OP, how does your theory, principles you reference apply to FPAG DAC’s?
I agree. DACs (and amps) sound different. Ears and brains perceive sound differently than microphones and machines. Measurements do not mimic human hearing well. Long listening periods help us become familiar with subtle changes and overcome human (and possibly other physical) variables.
Intense, but might explain why I like my R2R in NOS the best, and the DS in my second rig, that ASR measured @ -123 dB SINAD with filter #4, slow roll, linear phase. The least pre and post ringing mirrored impulse curve.

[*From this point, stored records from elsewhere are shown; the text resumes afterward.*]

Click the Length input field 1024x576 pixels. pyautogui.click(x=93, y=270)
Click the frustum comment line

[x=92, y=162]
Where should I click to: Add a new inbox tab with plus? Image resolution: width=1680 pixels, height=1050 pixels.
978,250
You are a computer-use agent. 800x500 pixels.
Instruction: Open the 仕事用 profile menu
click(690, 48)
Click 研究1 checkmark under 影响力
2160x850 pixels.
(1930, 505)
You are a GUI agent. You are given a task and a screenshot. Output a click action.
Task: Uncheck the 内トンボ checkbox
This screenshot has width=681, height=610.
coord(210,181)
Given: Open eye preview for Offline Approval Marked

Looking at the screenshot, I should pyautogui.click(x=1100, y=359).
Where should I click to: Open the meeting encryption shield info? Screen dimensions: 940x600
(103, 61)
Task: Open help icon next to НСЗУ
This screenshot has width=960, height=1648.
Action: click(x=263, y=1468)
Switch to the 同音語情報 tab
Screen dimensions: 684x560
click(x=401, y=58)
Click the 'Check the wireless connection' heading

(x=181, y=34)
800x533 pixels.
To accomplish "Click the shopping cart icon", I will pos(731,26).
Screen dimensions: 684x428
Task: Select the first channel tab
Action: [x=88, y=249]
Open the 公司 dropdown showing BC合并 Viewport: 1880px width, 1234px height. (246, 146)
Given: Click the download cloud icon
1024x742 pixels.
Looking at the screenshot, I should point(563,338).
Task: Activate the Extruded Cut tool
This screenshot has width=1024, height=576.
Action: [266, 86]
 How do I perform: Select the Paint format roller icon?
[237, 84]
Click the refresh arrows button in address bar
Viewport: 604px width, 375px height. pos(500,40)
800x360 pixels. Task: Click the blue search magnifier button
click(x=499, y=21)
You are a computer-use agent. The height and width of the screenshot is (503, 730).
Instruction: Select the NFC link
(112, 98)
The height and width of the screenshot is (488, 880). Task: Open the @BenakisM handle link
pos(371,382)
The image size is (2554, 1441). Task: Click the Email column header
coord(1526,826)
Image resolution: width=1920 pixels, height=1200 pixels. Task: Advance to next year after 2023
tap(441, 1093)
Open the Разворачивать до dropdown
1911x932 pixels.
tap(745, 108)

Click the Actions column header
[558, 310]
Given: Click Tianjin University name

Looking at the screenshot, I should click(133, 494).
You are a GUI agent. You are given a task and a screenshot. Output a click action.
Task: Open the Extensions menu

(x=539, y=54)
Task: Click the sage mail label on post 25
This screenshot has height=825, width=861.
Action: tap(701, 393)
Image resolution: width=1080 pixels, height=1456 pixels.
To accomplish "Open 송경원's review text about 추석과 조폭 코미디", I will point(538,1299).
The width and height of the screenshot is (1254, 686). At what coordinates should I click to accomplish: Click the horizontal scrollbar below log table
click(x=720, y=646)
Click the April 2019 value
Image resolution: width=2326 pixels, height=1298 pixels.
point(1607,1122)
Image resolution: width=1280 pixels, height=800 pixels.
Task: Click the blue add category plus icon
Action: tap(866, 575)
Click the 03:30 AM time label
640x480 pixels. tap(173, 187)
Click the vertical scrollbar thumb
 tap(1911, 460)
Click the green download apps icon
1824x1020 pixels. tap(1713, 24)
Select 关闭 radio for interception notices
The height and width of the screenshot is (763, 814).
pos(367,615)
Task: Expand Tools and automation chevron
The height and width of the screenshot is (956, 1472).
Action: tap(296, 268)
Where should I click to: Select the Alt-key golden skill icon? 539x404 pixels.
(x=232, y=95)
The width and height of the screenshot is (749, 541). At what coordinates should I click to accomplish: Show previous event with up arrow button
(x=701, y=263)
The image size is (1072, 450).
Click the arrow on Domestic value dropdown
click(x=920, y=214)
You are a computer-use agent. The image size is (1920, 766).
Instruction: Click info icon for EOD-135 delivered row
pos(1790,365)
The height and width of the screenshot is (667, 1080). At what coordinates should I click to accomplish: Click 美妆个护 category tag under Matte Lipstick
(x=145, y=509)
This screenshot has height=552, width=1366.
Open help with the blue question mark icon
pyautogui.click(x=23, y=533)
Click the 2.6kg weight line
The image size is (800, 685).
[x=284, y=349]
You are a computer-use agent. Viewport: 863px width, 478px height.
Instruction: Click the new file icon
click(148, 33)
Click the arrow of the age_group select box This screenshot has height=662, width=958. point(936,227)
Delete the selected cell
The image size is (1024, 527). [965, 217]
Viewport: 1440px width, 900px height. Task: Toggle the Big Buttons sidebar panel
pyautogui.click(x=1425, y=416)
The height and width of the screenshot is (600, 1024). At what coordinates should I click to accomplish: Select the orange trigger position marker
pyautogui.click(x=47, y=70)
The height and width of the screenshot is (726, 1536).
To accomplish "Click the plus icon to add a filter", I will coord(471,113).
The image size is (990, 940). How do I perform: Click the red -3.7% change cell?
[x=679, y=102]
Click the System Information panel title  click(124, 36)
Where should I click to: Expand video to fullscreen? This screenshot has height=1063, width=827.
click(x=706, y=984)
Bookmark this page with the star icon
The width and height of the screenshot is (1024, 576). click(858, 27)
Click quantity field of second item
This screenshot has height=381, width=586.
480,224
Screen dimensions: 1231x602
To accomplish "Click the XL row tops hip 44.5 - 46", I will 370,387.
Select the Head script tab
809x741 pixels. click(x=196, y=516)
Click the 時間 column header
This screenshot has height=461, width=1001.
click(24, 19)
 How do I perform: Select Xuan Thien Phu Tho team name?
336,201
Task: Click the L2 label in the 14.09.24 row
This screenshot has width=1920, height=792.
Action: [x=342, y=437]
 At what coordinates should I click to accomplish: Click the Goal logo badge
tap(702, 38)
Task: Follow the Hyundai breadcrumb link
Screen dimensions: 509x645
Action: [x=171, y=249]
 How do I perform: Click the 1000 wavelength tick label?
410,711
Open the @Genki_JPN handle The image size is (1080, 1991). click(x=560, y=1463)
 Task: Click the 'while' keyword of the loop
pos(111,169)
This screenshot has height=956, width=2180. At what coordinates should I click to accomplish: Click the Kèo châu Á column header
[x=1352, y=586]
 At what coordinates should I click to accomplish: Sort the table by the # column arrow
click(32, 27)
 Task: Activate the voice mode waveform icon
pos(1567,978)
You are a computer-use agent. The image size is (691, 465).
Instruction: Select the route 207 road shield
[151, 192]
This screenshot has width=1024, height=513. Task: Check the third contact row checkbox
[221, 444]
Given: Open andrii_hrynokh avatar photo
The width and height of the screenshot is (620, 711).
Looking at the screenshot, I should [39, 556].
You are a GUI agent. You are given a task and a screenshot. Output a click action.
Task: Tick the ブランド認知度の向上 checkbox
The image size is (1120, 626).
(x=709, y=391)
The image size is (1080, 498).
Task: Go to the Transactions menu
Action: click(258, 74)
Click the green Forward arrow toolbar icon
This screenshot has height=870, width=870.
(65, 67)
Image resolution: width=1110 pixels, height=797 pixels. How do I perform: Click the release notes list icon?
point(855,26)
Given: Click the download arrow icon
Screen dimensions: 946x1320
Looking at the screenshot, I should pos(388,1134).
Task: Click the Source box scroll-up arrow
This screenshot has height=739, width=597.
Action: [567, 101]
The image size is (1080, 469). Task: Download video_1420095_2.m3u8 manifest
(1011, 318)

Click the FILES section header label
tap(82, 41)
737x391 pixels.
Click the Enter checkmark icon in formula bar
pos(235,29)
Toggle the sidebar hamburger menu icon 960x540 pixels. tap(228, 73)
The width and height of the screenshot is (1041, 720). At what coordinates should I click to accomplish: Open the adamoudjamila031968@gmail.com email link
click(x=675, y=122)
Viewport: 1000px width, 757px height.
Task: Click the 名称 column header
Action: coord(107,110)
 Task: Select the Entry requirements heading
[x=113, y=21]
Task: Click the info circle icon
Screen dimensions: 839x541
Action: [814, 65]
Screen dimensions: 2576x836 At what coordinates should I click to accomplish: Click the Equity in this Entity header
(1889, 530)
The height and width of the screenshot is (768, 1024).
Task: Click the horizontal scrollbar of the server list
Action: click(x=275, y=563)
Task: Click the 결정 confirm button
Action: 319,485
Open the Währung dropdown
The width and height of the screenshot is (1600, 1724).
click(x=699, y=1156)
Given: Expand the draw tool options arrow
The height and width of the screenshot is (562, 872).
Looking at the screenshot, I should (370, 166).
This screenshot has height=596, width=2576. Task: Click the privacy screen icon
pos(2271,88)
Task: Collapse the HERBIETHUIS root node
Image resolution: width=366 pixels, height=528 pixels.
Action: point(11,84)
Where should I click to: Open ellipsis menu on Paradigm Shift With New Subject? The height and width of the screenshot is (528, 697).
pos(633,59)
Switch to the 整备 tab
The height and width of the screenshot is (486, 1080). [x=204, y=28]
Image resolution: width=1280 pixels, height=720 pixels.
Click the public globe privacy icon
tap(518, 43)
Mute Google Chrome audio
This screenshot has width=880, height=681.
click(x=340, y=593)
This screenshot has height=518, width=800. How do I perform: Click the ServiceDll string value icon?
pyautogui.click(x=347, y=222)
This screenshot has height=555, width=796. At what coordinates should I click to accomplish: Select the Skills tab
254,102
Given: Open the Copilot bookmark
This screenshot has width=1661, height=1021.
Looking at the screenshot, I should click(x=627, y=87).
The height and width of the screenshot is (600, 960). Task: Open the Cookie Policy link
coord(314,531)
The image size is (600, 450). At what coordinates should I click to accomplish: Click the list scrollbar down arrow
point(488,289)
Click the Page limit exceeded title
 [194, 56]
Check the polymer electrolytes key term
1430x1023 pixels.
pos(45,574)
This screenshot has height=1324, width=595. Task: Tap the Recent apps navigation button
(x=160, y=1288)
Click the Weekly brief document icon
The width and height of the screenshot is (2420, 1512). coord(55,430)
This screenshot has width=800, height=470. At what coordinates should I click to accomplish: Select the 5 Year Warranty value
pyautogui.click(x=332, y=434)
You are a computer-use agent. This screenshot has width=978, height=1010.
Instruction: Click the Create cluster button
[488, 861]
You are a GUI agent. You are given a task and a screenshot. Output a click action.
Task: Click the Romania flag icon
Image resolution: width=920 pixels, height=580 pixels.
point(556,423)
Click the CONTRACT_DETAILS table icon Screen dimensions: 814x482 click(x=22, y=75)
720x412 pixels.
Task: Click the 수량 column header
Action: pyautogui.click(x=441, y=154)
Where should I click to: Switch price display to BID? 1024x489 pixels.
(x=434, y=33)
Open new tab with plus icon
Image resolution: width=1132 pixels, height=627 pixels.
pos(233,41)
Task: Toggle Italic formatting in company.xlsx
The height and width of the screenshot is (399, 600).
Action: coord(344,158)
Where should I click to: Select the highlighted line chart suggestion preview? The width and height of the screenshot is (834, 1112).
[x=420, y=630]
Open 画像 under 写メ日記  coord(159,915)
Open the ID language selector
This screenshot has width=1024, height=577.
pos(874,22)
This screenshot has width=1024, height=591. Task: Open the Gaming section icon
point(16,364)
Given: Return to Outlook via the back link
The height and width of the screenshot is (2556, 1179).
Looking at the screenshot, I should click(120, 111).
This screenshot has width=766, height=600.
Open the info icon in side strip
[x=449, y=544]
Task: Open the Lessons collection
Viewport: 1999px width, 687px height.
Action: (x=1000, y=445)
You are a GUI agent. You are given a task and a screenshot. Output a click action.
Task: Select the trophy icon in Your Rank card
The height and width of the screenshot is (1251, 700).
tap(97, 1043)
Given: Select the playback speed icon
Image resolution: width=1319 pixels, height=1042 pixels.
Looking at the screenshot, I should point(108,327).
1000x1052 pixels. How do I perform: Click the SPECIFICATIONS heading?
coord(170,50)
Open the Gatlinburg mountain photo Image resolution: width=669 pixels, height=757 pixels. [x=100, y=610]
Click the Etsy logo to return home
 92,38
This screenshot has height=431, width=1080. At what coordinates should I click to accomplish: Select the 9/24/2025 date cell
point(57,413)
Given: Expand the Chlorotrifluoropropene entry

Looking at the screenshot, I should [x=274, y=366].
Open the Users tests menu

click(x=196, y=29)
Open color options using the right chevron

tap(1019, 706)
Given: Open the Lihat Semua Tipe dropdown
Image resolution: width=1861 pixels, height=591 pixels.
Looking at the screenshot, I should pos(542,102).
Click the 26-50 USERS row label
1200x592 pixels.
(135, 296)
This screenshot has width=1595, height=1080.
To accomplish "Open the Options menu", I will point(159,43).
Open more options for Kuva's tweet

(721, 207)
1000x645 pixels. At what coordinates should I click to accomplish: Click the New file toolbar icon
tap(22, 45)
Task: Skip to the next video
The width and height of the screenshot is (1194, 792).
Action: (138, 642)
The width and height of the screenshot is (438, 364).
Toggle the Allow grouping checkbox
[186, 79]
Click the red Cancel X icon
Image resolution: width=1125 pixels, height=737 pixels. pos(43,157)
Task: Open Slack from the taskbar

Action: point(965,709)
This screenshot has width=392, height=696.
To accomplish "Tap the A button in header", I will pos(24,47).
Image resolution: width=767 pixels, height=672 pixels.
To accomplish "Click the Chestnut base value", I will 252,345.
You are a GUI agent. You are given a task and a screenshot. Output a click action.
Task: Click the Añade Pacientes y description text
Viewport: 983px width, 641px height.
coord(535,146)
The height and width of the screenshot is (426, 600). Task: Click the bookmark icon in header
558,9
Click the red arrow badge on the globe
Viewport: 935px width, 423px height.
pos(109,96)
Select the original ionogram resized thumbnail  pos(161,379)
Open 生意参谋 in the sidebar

Long post. You appear find satisfaction and frustration in contemplating, philosophizing, and pontificating on audio engineering problems and solutions way beyond my level of comprehension. My recommendation is to relax using whatever meditative or chemical means you wish (good bourbon or cognac for me) and leave these issues to the audio design engineers. Get back to the basics of this hobby, the enjoyment of music and the pursuit of the most natural sounding system within your budget. Listen to live music, both acoustic and amplified. I always calibrate at Carnegie, the MET, the NYC Ballet, or jazz and rock bars in the Village. Establish listening principles to develop your perception of live music. Develop good auditioning methods (much is published on this). Forget about measurements (except for determining system compatibility such as impedance matching) and design. Find a good dealer that is knowledgeable to assist in system compatibility and set up. Use your ear-brain connection to determine what equipment meets your perception of good SQ. Use reviews only for preliminary research to find equipment that may meet your goals and perceptions. Build the best system within you budget that sounds right to you. Chill and enjoy the music.
As Nonoise stated , some of the best DACs reside in an amplifier. My Cyrus i7XR has a great sounding DAC built in. I love that amp, very easy to listen to for a long time.
Late last night was one of those special times that all audiophiles know what I'm talking about. Whether it was low usage on the power grid, atmospheric pressure or special alignment of the stars, the music was just flowing and every audio aspect was nirvanic perfection. Record after record sounded better than the one before and knowing that I would soon have to call it a night and that it would be quite awhile before these conditions would come again, I went deep into my archives and pulled out some of my favorite measurements and immersed myself in numeric bliss.